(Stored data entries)
──────
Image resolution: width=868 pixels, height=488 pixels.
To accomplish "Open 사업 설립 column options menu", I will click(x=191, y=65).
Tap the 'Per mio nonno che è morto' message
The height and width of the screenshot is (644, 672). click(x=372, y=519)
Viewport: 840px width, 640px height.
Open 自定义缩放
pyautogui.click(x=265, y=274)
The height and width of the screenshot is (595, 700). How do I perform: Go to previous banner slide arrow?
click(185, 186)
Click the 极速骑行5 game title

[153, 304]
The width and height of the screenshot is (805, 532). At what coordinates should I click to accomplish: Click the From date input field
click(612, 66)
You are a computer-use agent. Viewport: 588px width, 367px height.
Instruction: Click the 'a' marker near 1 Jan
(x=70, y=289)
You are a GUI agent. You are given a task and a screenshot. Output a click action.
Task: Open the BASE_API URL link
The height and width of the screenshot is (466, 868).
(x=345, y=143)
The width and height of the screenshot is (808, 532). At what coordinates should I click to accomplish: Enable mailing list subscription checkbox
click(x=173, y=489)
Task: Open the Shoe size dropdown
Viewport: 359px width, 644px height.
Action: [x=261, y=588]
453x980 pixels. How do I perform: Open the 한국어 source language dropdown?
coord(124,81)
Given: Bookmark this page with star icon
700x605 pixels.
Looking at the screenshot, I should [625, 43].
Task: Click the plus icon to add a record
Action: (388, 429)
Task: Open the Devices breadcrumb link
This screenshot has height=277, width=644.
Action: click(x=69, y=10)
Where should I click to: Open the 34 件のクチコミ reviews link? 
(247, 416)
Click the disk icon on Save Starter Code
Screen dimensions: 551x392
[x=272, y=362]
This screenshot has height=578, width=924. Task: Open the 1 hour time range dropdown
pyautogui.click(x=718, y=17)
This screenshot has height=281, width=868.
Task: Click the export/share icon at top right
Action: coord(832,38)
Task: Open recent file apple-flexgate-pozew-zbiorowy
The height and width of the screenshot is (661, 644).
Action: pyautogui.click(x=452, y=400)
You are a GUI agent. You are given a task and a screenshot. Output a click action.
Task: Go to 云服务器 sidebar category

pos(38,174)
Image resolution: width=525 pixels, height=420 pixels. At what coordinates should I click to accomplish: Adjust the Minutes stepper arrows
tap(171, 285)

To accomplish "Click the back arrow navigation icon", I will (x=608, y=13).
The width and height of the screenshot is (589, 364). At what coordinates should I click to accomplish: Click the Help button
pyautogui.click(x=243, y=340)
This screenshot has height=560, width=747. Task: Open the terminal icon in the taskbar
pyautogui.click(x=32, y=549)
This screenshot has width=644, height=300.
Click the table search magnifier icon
──────
**WORK TO BE COMPLETED**
Return every record above. Copy each one exactly.

**ANSWER BOX**
Image resolution: width=868 pixels, height=488 pixels.
To accomplish "Open 사업 설립 column options menu", I will click(x=191, y=65).
Tap the 'Per mio nonno che è morto' message
The height and width of the screenshot is (644, 672). click(x=372, y=519)
Viewport: 840px width, 640px height.
Open 自定义缩放
pyautogui.click(x=265, y=274)
The height and width of the screenshot is (595, 700). How do I perform: Go to previous banner slide arrow?
click(185, 186)
Click the 极速骑行5 game title

[153, 304]
The width and height of the screenshot is (805, 532). At what coordinates should I click to accomplish: Click the From date input field
click(612, 66)
You are a computer-use agent. Viewport: 588px width, 367px height.
Instruction: Click the 'a' marker near 1 Jan
(x=70, y=289)
You are a GUI agent. You are given a task and a screenshot. Output a click action.
Task: Open the BASE_API URL link
The height and width of the screenshot is (466, 868).
(x=345, y=143)
The width and height of the screenshot is (808, 532). At what coordinates should I click to accomplish: Enable mailing list subscription checkbox
click(x=173, y=489)
Task: Open the Shoe size dropdown
Viewport: 359px width, 644px height.
Action: [x=261, y=588]
453x980 pixels. How do I perform: Open the 한국어 source language dropdown?
coord(124,81)
Given: Bookmark this page with star icon
700x605 pixels.
Looking at the screenshot, I should [625, 43].
Task: Click the plus icon to add a record
Action: (388, 429)
Task: Open the Devices breadcrumb link
This screenshot has height=277, width=644.
Action: click(x=69, y=10)
Where should I click to: Open the 34 件のクチコミ reviews link? 
(247, 416)
Click the disk icon on Save Starter Code
Screen dimensions: 551x392
[x=272, y=362]
This screenshot has height=578, width=924. Task: Open the 1 hour time range dropdown
pyautogui.click(x=718, y=17)
This screenshot has height=281, width=868.
Task: Click the export/share icon at top right
Action: coord(832,38)
Task: Open recent file apple-flexgate-pozew-zbiorowy
The height and width of the screenshot is (661, 644).
Action: pyautogui.click(x=452, y=400)
You are a GUI agent. You are given a task and a screenshot. Output a click action.
Task: Go to 云服务器 sidebar category

pos(38,174)
Image resolution: width=525 pixels, height=420 pixels. At what coordinates should I click to accomplish: Adjust the Minutes stepper arrows
tap(171, 285)

To accomplish "Click the back arrow navigation icon", I will (x=608, y=13).
The width and height of the screenshot is (589, 364). At what coordinates should I click to accomplish: Click the Help button
pyautogui.click(x=243, y=340)
This screenshot has height=560, width=747. Task: Open the terminal icon in the taskbar
pyautogui.click(x=32, y=549)
This screenshot has width=644, height=300.
Click the table search magnifier icon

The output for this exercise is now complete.